All subjects gave informed consent for inclusion in the study.

Parasites and antigens.

L. infantum MCAN/82/GR/MON497 was maintained as promastigotes by in vitro culture at 24°C in RPMI 1640 medium (Gibco Life Technologies, Paris, France) supplemented with 10% fetal calf serum (Eurobio, Paris, France), 2 mM l-glutamine, and 50 μg of gentamicin (Gibco Life Technologies) per ml.

Leishmania soluble antigen (LSA) was prepared from stationary-phase promastigotes. Cells were harvested by centrifugation and washed twice in RPMI 1640 medium; the pellet was suspended at 10⁷ cells/ml in the same medium and sonicated at 4°C for 1 min at 12-μm peak amplitude. After centrifugation at 15,000 × g for 15 min, the supernatant was sterilized by filtration through a 0.22-μm-pore-size membrane and frozen as 1-mg/ml aliquots at −80°C until use.

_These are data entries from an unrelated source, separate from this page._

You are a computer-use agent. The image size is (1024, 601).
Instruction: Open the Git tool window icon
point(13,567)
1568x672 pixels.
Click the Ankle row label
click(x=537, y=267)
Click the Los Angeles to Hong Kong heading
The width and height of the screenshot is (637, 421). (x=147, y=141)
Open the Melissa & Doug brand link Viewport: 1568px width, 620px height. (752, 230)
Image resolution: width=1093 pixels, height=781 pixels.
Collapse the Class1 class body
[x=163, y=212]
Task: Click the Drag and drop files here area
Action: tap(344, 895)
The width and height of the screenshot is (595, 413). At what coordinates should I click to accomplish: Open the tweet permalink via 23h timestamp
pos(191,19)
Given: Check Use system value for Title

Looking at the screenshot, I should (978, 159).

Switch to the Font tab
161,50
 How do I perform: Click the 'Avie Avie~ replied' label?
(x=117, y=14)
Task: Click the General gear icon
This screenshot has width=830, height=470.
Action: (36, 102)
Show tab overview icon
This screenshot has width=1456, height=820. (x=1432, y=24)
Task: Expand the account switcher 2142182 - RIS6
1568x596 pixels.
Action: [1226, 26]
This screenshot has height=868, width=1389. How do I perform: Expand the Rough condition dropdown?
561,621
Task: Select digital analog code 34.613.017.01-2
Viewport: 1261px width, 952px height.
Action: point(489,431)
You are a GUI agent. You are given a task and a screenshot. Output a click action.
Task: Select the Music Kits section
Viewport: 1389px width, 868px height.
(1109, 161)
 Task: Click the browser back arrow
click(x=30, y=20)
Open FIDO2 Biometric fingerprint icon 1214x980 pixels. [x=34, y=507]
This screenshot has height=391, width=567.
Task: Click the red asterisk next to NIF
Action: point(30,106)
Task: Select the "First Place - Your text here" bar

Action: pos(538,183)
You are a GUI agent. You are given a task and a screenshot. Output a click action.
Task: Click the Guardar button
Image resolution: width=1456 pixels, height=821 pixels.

Cell separation and T-cell cloning.

TCC were derived from PBMC that were restimulated in vitro with LSA plus IL-2 before the cloning. Cloning was performed by the limiting dilution method using phytohemagglutinin A (PHA; 2 μg/ml) and allogeneic irradiated (2,500 rads) PBMC as feeder cells. Briefly, 10⁶ PBMC, isolated by centrifugation on Ficoll density gradient, were cultured with LSA (50 μg/ml) in 1 ml of RPMI 1640 medium supplemented with l-glutamine (2 mM), gentamicin (5 μg/ml), sodium pyruvate (1 mM), nonessential amino acids, 2-mercaptoethanol (50 μM) (all from Gibco Life Technologies), and 10% AB human serum. Recombinant human IL-2 (rhIL-2; 10 U/ml Proleukin; Chiron, Paris, France) was added on day 3. On day 7, T-cell cloning was carried out by the limiting dilution (0, 3, 1, 3 and cells per well) method. T cells were grown on irradiated allogeneic PBMC (5.10⁴/well), rhIL-2 (10 U/ml), and PHA (2 μg/ml). After verification that the number of positive wells fit with statistical criteria of clonality (less than 30% growing cultures), TCC clones were transferred and fed weekly with medium, irradiated feeder cells, rhIL-2, and PHA as described above. Clonality of the cell lines was assessed by analysis of the T-cell receptor Vβ chains as described by Choi (5) on 24 cultures. Each culture was found to express one and only one of five Vβ genes. Thus, one cell line expressed one Vβ chain and the 24 cultures expressed altogether five different Vβ chains.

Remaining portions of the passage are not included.